KENAI - The "sanctuary" area of the Russian River was opened up to sockeye salmon fishing Thursday morning.
The area was opened after it was determined that enough fish had gone up the river to liberalize fishing at the popular spot.
The sanctuary includes the Kenai River from Alaska Department of Fish and Game markers just downstream of the Russian River ferry crossing upstream to markers approximately 300 yards above Sportsman's Landing - including waters around the island near the Russian River mouth - as well as the lower 100 yards of the Russian.
"We're projecting we'll achieve the lower end of the goal," Area Management Biologist George Pappas said.
He said that more than 9,600 sockeye swam past the department's weir at Lower Russian Lake.
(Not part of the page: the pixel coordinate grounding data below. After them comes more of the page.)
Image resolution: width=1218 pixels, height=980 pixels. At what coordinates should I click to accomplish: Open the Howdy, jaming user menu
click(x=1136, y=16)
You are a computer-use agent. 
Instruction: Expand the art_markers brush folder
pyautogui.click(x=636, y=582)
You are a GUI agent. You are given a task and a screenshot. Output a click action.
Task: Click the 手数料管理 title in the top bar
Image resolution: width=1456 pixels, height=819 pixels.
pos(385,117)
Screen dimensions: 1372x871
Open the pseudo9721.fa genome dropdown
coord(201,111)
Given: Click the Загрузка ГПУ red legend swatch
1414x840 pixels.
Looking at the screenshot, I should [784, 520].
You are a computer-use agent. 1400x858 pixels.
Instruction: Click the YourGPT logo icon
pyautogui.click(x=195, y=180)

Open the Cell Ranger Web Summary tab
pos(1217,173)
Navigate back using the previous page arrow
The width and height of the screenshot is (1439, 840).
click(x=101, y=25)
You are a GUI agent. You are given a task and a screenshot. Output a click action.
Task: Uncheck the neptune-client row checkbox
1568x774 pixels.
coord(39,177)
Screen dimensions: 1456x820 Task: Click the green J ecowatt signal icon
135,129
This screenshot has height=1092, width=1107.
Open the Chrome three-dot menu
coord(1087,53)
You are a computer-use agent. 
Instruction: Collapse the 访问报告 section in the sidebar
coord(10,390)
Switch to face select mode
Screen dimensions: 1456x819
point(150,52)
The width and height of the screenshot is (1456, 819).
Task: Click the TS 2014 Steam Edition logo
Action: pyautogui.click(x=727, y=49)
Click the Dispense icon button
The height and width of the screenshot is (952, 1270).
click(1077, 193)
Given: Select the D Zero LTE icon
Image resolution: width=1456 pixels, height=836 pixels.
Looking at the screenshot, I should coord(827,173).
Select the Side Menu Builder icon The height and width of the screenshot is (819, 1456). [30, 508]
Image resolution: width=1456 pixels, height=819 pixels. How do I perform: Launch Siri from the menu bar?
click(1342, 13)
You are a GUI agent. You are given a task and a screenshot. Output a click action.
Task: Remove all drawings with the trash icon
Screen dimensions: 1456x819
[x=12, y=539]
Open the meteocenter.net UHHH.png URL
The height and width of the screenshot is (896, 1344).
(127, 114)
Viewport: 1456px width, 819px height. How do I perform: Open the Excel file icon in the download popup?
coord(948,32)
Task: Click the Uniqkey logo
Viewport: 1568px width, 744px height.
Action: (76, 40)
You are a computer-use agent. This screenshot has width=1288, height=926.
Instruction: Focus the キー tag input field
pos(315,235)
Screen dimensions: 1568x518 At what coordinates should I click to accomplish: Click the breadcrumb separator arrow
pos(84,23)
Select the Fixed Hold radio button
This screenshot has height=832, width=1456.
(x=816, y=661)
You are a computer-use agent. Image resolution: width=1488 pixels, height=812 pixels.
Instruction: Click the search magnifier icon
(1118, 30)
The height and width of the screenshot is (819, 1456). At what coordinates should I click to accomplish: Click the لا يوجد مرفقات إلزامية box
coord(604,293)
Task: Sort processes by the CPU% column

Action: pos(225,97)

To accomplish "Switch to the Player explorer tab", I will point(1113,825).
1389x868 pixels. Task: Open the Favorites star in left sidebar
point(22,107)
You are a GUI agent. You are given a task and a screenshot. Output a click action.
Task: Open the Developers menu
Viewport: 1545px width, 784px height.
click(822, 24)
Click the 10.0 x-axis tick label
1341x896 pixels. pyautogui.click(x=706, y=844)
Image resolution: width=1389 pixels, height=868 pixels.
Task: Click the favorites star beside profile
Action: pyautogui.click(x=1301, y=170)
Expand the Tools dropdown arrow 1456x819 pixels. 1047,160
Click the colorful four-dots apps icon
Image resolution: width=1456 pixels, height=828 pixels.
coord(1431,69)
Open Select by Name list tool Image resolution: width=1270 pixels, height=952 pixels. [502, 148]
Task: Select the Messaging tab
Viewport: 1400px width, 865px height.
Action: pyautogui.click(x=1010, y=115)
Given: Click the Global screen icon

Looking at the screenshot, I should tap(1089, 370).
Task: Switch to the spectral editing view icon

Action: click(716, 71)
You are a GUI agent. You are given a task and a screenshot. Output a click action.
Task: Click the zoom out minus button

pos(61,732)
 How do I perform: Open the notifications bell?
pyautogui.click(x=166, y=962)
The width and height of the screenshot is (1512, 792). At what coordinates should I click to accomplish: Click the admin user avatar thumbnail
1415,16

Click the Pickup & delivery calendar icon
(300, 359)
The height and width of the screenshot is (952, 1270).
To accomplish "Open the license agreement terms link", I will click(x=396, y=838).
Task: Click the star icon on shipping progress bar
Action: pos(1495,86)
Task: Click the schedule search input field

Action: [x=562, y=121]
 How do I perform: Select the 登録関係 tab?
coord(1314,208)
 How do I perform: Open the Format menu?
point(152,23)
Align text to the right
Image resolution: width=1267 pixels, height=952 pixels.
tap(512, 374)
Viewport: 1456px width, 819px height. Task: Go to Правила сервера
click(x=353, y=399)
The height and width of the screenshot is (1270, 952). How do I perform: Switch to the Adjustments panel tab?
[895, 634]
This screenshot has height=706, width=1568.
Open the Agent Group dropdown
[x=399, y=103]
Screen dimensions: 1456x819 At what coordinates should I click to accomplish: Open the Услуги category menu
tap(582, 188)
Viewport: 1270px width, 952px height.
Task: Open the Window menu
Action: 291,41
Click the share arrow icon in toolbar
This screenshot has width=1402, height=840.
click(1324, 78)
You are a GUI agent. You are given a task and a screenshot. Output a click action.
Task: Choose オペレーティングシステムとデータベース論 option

The department believes as many as 5,000 additional fish also are holding in the sanctuary area waiting to move upstream.
The early run of Russian River sockeye is managed for an escapement goal of between 14,000 and 37,000 fish.
Pappas said he's heard that anglers have been having good success fishing both downstream of the sanctuary in the Kenai River as well as upstream in the Russian.
"There's been fair effort and fair success," he said.
The sanctuary opening is earlier than is typical, indicating the Russian run is shaping up to be a good one, Pappas said. He noted that the bag and possession limit of three fish per day per angler is still in effect.
Also looking strong is the early run of Kenai River king salmon. Pappas said the department estimates more than 7,700 kings have passed the department's sonar counter.
Once the department believes the run will exceed 14,400 fish, liberalizations in the fishery - such as allowing the use of bait - may be implemented.